Parece
ousadia a nossa querer viver tanto
"É
lindo viver", escreveu nesta quarta (28) o jornalista João
Batista Natali, intubado durante 21 dias por complicações da Covid-19.
Paulo Guedes não deve concordar. Nem Jair Bolsonaro.
Natali
contou que, ainda internado, chorou compulsivamente ao ouvir "Paixão
segundo São Mateus", de Bach, depois do longo período em que "deixou
de existir". Eu me emocionei ao imaginar Natali impactado ao experimentar
novamente, depois de ter flertado de perto com a morte, momento tão banal: uma
música bonita no rádio.
Esse apreço pela vida deve ser coisa de jornalista sentimentaloide, como somos eu e Natali. Horas antes de o texto do jornalista ser publicado na Folha, o titular da economia dizia que a longevidade é insustentável aos cofres públicos. "Todo mundo quer viver cem anos."
Vinda
de um integrante do governo Bolsonaro, a declaração não surpreende, apenas
confirma o desprezo que presidente e colaboradores sentem pelo maior bem que
qualquer ser humano pode ter: a vida. Vamos lembrar que, há um ano, a reação de
Bolsonaro, ao ser questionado sobre as mais de 5.000 mortes causadas pela Covid-19,
foi esta: "E daí? Lamento. Quer que eu faça o quê?". Nesta quinta
(29), o Brasil deve chegar à trágica marca de 400 mil mortos. Como a situação
ainda deve piorar, talvez Guedes fique mais tranquilo.
Que
ousadia a nossa querer viver tanto. Para ouvir Bach? Para ver sobrinhos e netos
crescerem? Para tomar um chope gelado? Sentir o coração bater por uma nova
paixão? Para nadar no mar? Para poder voltar a abraçar as pessoas?

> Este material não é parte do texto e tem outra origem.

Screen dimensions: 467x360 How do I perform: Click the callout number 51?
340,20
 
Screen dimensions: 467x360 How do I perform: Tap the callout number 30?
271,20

Recorro às palavras da juíza Andrea Pachá, em recente tuíte: "Só entende o desejo de envelhecer e completar o ciclo da existência, experimentando a longevidade, aquele que ama a vida e a entende como direito humano fundamental. Sentimento inexplicável para o ministro que se indigna com os velhos que insistem em viver".